----- Trecho do documento -----

Em sua obra mais importante, O Suicídio, Durkheim procura demonstrar como algo aparentemente individual ou psicológico que é o suicídio tem seus fundamentos na forma como o indivíduo esta ligado a sociedade.

O seu "eu" se constitui das relações sociais que aprende e assimila na vida social, se esta muda diante de uma crise econômica ou mesmo um divórcio, as chances do indivíduo não se reintegrar nas novas condições aumentam as chances de que a vida para ele perca o sentido - suas expectativas, valores e modos de ser se projetam para um nada, para algo que já não existe mais.

Chamava este tipo de suicídio de anômico, pois derivava de uma ausência de normas internalizadas desta nova sociedade ou novas relações que se estabeleciam. As situações de crise e mudanças repentinas criam situações de incertezas e indefinições responsáveis pelo vazio, ansiedade e desespero diante da nova situação.

Aquele indivíduo que se afasta da sociedade, desprezando as relações sociais, não encontrando nela algum valor ou propósito, pode igualmente ser vítima de suicídio. Este tipo que o autor chama de egoísta, pois a medida em que se distancia da sociedade principalmente internamente, suas ações e pensamentos perdem sentido.

Isto ocorre pelo fato do outro ao qual projetar suas preocupações e expectativas se tornar cada vez mais ausente e distante. Não há quem possa entender ou a quem interessa compreender, perde-se o sentido da vida e de tudo que se sabe e pode ser feito.

O Zé do Caixão não foi um suicida e nem Mojica pretendeu dar uma aula de sociologia com seu filme. O filme foi mais rico do que isto, pois explorou o terror mobilizando a dependência dos laços sociais, dos mais formais aos mais íntimos.

----- Dados registrados -----

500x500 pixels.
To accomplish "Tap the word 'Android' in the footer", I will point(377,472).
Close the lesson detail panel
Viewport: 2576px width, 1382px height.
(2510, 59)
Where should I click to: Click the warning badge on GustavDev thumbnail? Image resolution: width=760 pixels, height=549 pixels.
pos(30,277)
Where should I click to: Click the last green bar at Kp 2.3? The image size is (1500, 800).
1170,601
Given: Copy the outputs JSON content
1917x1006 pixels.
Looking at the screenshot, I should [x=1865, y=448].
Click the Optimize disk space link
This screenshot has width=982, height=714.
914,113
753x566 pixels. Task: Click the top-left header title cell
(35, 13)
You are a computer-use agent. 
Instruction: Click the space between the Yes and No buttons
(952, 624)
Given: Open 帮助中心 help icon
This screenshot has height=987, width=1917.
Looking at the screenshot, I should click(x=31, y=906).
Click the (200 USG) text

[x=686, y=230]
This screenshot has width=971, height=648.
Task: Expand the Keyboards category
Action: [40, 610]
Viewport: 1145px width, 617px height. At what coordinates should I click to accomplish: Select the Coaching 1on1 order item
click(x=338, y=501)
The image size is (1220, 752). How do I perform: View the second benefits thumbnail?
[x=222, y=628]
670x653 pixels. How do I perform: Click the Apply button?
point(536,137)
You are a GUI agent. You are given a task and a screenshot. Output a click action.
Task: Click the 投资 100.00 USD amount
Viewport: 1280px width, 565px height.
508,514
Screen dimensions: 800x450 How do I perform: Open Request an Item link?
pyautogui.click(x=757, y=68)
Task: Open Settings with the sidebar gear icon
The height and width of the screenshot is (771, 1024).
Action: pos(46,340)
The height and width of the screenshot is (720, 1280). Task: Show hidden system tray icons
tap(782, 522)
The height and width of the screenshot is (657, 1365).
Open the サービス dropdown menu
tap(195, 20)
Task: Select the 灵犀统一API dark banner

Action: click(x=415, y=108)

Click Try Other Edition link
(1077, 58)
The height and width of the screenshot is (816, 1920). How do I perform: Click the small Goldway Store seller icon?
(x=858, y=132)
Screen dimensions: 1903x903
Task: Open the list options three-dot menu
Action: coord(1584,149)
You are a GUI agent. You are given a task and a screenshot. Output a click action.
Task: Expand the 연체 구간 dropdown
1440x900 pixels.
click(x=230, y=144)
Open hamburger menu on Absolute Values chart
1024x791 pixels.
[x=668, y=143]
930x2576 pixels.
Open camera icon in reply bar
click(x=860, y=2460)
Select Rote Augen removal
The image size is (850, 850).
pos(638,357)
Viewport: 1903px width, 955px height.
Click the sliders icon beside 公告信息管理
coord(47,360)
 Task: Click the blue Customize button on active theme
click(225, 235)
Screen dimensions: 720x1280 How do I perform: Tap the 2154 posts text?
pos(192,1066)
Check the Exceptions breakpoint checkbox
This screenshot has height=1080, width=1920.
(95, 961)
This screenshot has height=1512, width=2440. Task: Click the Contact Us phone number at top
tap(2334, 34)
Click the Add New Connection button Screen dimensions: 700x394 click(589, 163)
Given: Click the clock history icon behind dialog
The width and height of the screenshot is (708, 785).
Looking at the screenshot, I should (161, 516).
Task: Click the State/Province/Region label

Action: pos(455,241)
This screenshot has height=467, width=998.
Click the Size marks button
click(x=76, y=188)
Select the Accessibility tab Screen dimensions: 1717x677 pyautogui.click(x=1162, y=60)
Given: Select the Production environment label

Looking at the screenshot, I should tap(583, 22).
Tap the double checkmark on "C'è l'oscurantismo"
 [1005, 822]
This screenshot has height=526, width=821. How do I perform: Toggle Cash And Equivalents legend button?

-----

◆ Objetivo: No trecho sobre Durkheim e o suicídio, que nome recebe o tipo de suicídio que deriva de uma ausência de normas internalizadas?

◆ Resposta completa: Suicídio anômico.